For each cluster we calculate the Euclidian distance from its centroid. We draw two contour lines for each cluster. This gives the location of the peaks of distributions.
Figure 10 — Overlay of contour plots
matplotlib.pyplot.contour for selected clusters on Johannesburg, SA overhead image with administrative boundaries.
Conclusions and recommendations for further work.
The lack of real estate data makes it more difficult to identify slum areas but the idea of using satellite data to locate clusters of upmapped populations is promising.
If we wanted to refine this process, we could pay for access to the commerical real estate data mentioned above. The tricky thing with aerial image data is that we're only locating the structures of impoverished areas not necessarily the location of impoverished people.
In the United States, blighted areas are often populated with abandoned structures. Because people are strugging to survive, many populations also turn out to be highly transient and difficult to track down and contact. If the person who lives in impoverished conditions has a cell phone, it is usually a burner cell which is also difficult to track.
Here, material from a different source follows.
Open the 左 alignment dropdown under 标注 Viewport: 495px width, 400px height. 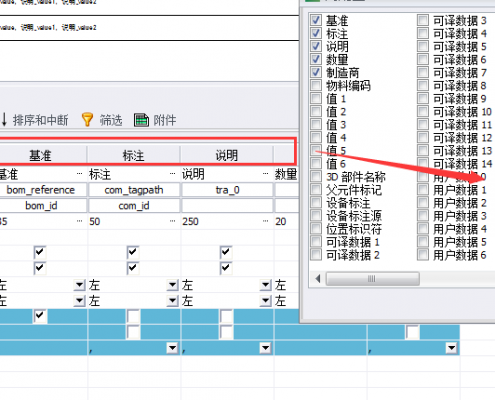coord(173,285)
Since Facebook developed it's high resolution population density maps with the intent of helping out NGO's plan more effective interventions, perhaps Facebook can access it's geolocation user data within country to identify clusters of impoverished users with great precision.
Would people consent to being tracked in that manner? Would Facebook allow researchers and first responders to access its highly sensitive data? Maybe maybe not, but I contend that their data is the best and fastest way to locate transient impoverished populations so that aid workers can provide more effective assistance.
Professional Grade Imagery
One way we could attempt to improve the accuracy of our clustering algorithm is to use topagraphica imagery from a high quality source like United States Geological Survey or NASA which has a set of 1 meter resolution map images while Facebook has 30 meter.
This may or may not help with the performance of our model but it's worth exploring.